▸ **Task details**
Copy the items below word for word, from the line containing "Task: Expand the 文件名 dropdown arrow" through the end of the items. Leave out the pictures.

* * * * * * * * *

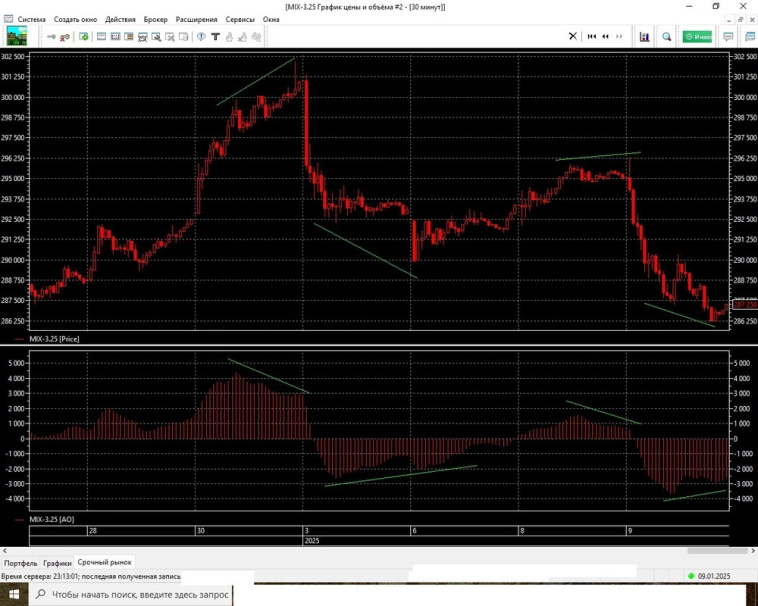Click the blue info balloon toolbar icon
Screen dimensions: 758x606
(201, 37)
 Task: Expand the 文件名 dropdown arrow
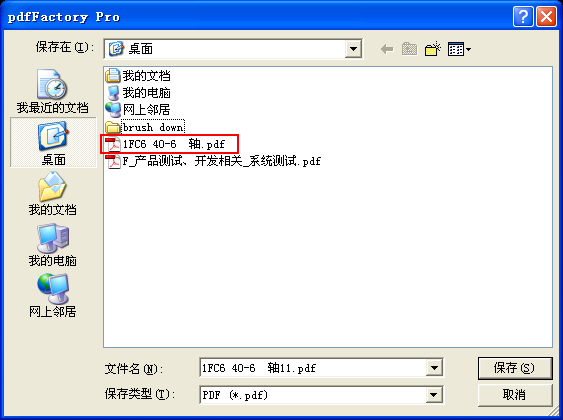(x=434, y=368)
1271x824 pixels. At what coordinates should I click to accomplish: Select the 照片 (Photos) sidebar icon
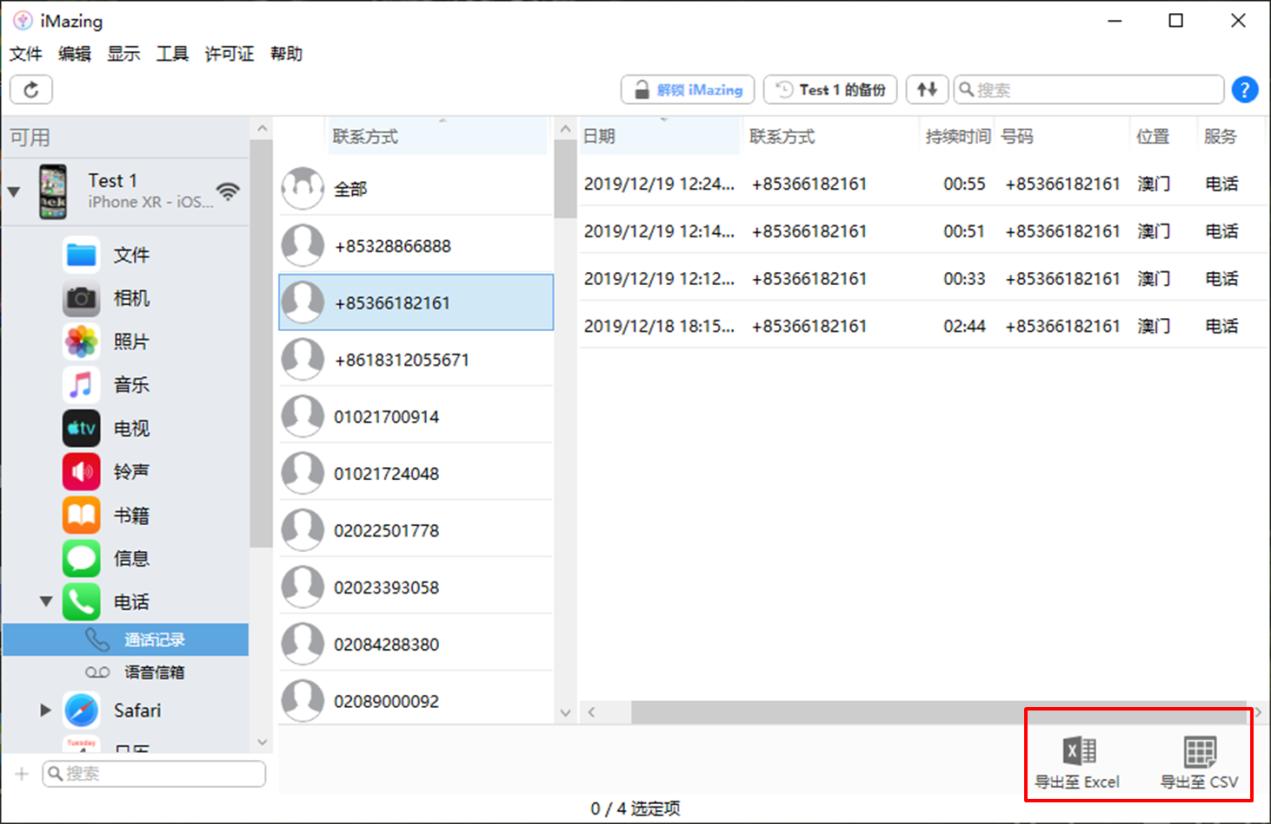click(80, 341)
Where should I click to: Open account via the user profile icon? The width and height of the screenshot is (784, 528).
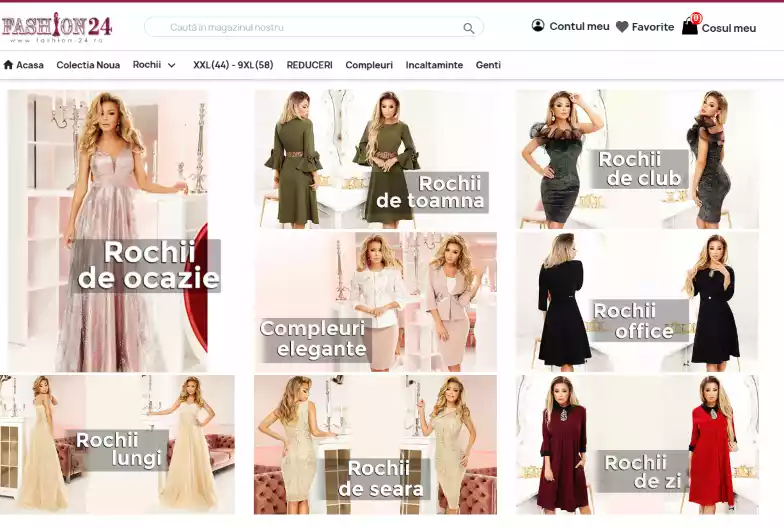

* * * * * * * * *

▸ **Expected answer**
 Task: Expand the 文件名 dropdown arrow
(x=434, y=368)
1271x824 pixels. At what coordinates should I click to accomplish: Select the 照片 (Photos) sidebar icon
click(80, 341)
Where should I click to: Open account via the user profile icon? The width and height of the screenshot is (784, 528).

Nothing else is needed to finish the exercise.